A. Wild-type or gp150-deficient virions were incubated with sera from BALB/c mice, taken 2 months after infection with wild-type (WT), gp150-deficient (M7^-FRT, M7^-STOP) or revertant (REV) viruses as indicated. The virus/serum mixtures were then added to RAW264.7 cells (3 PFU/cell). The proportion of infected cells in each culture was determined 18h later by flow cytometric assay of viral eGFP expression. nil = uninfected, vir = virus only. Each serum sample was pooled from 5 mice. The data are from 1 of 2 equivalent experiments. B. Sera were taken from C57BL/6 mice 6 months after infection with either wild-type (WT) or M7^-STOP (gp150⁻) viruses. EGFP-expressing WT or gp150⁻ viruses were then incubated with sera from individual mice and used to infect RAW264.7 cells. The level of infection was assayed 18h later by flow cytometry of viral eGFP expression. C. Sera were pooled from 5 mice at 6 months after infection with wild-type (WT) or gp150-deficient (M7^-) MHV-68. Gp150-specific antibodies were removed from wild-type-immune sera by 3 rounds of incubation on 2% paraformaldehyde-fixed CHO-gp150 cells (see Figure 2D) (WT abs-150). Controls were incubated on paraformaldehyde-fixed CHO cells (WT abs-C). Wild-type or gp150-deficient viruses were incubated with each serum sample and then used to infected RAW264.7 cells (3 PFU/cell, 18 h). The data are representative of 2 experiments.

Figure 5. The antibody response to gp150 tends to reduce rather than enhance MHV-68 neutralization.

A. Wild-type MHV-68 virions (1000 PFU/sample) were incubated with sera pooled from 5 mice 2 months after infection with gp150⁺ (WT, REV) or gp150⁻ (M7^-FRT, M7^-STOP) viruses and then used to infect BHK-21 cells. Control samples were BHK-21 cells infected with virus and no antibody. B. Sera from C57BL/6 mice 3 months after infection with wild-type (WT) or M7^-STOP (gp150⁻) MHV-68 was used to inhibit wild-type MHV-68 infection of BHK-21 cells. Despite variation between individual mice, plaque titers were significantly lower with the 2% and 6% sera from gp150 knockout-infected mice (p<0.01 by Student's t test).

Figure 6. gp150-specific immunity in carrier mice increases FcR-dependent infection and has no effect on neutralization.

A. BHK-21 cells were left uninfected (solid lines) or infected (2PFU/cell 18h) with MHV-68 (dashed lines) or VAC-150 (dotted lines), then assayed for cell surface gp150 expression by flow cytometry. MAb T4G2 recognizes an epitope in gp150 amino acid residues 108–151. MAb T1A1 recognizes an epitope in amino acid residues 152–269. VAC-150 expresses residues 1–151 with a GPI anchor.
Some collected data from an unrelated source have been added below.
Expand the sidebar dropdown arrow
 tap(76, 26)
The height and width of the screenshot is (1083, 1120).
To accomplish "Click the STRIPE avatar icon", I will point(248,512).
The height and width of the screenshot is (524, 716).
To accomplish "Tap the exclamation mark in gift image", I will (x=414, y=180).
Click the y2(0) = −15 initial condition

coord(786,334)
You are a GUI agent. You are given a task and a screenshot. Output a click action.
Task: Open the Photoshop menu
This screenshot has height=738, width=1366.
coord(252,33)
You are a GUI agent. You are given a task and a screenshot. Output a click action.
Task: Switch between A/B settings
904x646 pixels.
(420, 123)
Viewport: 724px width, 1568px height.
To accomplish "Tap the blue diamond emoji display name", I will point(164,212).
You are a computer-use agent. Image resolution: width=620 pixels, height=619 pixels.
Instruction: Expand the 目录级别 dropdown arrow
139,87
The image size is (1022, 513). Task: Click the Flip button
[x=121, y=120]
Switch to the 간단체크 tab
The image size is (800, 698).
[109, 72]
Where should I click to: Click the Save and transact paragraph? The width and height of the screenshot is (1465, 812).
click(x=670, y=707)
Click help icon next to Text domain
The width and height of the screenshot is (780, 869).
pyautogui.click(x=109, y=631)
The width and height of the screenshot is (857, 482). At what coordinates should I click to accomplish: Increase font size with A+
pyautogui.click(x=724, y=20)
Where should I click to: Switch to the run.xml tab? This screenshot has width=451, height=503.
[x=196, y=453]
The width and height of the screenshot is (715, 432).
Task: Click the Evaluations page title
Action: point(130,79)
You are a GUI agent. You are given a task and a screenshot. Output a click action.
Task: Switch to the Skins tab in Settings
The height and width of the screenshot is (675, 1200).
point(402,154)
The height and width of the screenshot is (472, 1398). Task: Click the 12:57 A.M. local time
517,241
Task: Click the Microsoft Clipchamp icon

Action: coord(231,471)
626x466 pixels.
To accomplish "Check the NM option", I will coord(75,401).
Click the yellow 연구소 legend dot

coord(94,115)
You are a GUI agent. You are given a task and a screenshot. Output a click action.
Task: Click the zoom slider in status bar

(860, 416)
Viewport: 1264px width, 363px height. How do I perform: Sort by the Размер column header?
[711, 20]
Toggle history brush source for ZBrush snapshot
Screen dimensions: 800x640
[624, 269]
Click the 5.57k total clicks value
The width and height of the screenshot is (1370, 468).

B. BALB/c (BC) or C57BL/6J (B6) mice were either left uninfected or infected with VAC-gp150. At the times post-infection indicated, sera were incubated with eGFP-expressing MHV-68. The serum/virus mixtures were then used to infect RAW264.7 macrophages. Infection was quantitated 18h later by flow cytometric assay of viral eGFP expression. The data are from 1 of 2 equivalent experiments. C. C57BL/6 mice were infected intranasally with MHV-68. 3 months later they were boosted with VAC-150 (+VAC-150) or a control vaccinia virus expressing the Herpes simplex virus gE (+VAC-gE) or left unboosted (MHV-68). Naive = age-matched, uninfected mice. Immune sera were pooled from groups of 3 mice. A and B are separate pools for each treatment arm. The sera were assayed by ELISA for reactivity against N-terminal (residues 21–151) or C-terminal (residues 269–461) fragments of gp150. Only the N-terminal part is expressed by VAC-150. D. The same sera as in C were added to eGFP⁺ MHV-68 virions and the mixtures added to RAW264.7 cells. 18h later, eGFP expression was quantitated by flow cytometry. The data are from 1 of 3 equivalent experiments. E. C57BL/6 and BALB/c mice were either left uninfected (naive), infected with MHV-68 or VAC-gp150, or infected with MHV-68 and then boosted with VAC-gp150. Pooled sera from these mice (5 per group) were then tested for MHV-68 neutralization by plaque assay. Infection with VAC-gp150 made no detectable difference to neutralization titers. The data are from 1 of 2 equivalent experiments.